Sobre las declaraciones de Monseñor Tarcisio Bertone, solo me queda demostrar mi más amplia repugnancia hacia tamaña muestra de estupidez, arrogancia y falta total de autocritica de un representante de la iglesia católica (no cualquier representante, es el numero 2). Al relacionar directamente la Pedofilia con la homosexualidad, esta pasando un problema de marca mayor a un grupo de personas que en su gran mayoría no se relacionan con la pedofilia, es más, si es por atribuir malas acciones a la Iglesia, de esas que llegan de extremo a extremo, desde el momento de su concepción hasta nuestros dias, se le pueden atribuir al expansionismo religioso los asesinatos de aborígenes alrededor de latinoamerica llevándolos a niveles de genocidio, aplastamiento total de las culturas originarias, castración, depravación, silencio culposo (en el "holocausto judío"), homosexualidad, pedofilia, estafas con bonos falsos, alianzas con la mafia napolitana y el facismo de Mussolini, asesinatos de sus propios papas (Juan Pablo I), traslado y ocultamiento de sus delicuentes pederastas, estafadores alrededor del mundo, creando así una de las primeras redes internacionales de mafias...todos estos crímenes, amparados en la impunidad vaticana y respaldados alrededor del mundo bajo el alero de la bondad de el mensaje de Cristo, no solo demuestra una impunidad moral si no también la arrogancia de quien sabe no será juzgado por que dice creer en una "justicia superior".
Entonces, ¿Por que el Vaticano se da el lujo de cometer actos que están dentro de lo ilegal, alrededor del mundo y no demostrar culpabilidad?, Simple, por que en los países donde tiene jurisprudencia, es en los países donde las leyes están basadas en la moral católica y por ende existe desde los propios países una absolución moral a priori de cualquier delito que pueda cometer un "hijo de dios". Alguien puede llegar a imaginarse al estado Vaticano cometiendo este tipo de atrocidades en un país donde prima el Islam. Pueden pasar por ingenuos, pero no por idiotas.
La revisión no viene ni de adentro ni de sus fieles, siempre viene de quienes se sienten más afectados, en este caso, de la propia comunidad gay que obviamente no representan los "valores ni los principios católicos", entonces, ¿que podría hacer la comunidad cristiana que se sienta afectada por semejante muestra de arrogancia?, más que criticar, es acusar, demandar respuestas lógicas de sus representantes locales, exigirles que se pronuncien con respecto a si realmente se sienten representados por sus cúpulas o difieren en el pensar de ellas.
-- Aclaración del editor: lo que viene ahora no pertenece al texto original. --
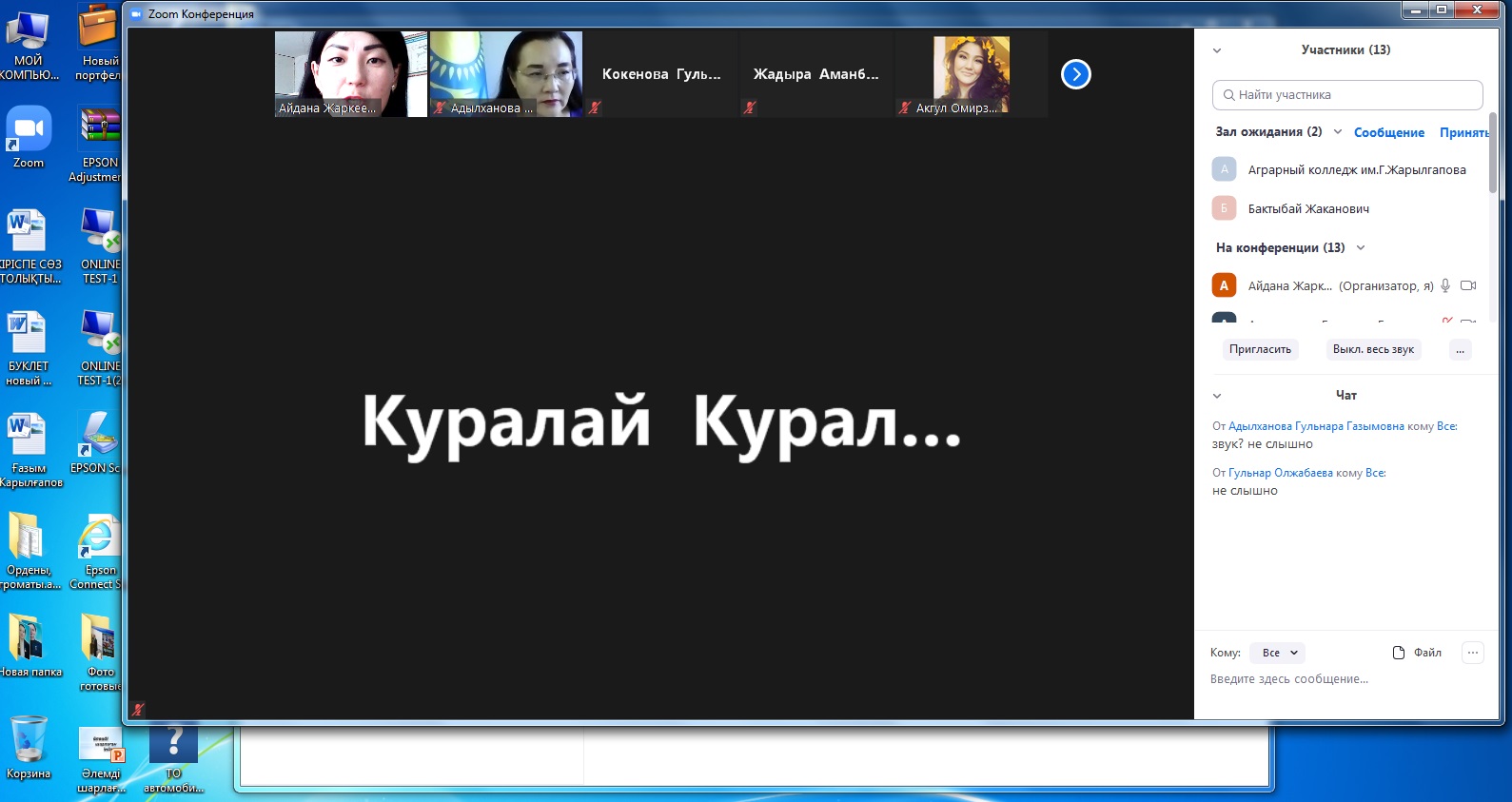Open the Корзина recycle bin icon

click(x=29, y=747)
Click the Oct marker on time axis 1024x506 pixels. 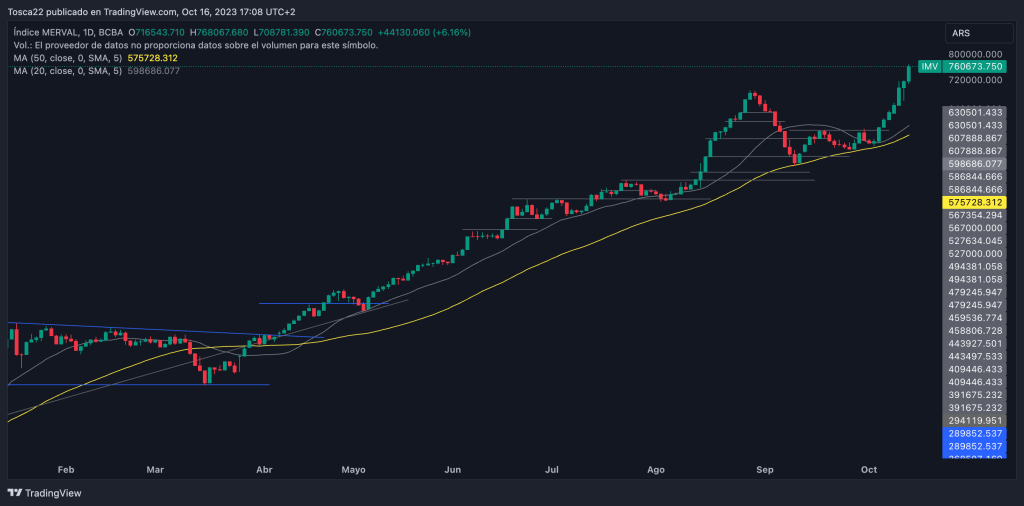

No esperar a que estos verdaderos monstruos de la confusión y la desinformación sigan gobernando el pensar de la masa creyente, por que aún en estos tiempos, donde la información flota y se respira en forma constante, se les puede enjuiciar a ellos, los guardianes de la moral, perfectamente se les puede encausar por el camino de la rectitud y las buenas costumbres, aunque suene paradójico, así están las cosas hoy por hoy, al maestro se le puede criticar, al juez se le puede condenar y a la vieja, obsoleta, inculta y obsecada iglesia católica se le puede hechar al olvido. No pidan más crédito señores del vaticano, solo demuestren con un silencio obediente y respetuoso cuando se les confronte con la justicia terrenal, que de la divina...ya tendrán tiempo.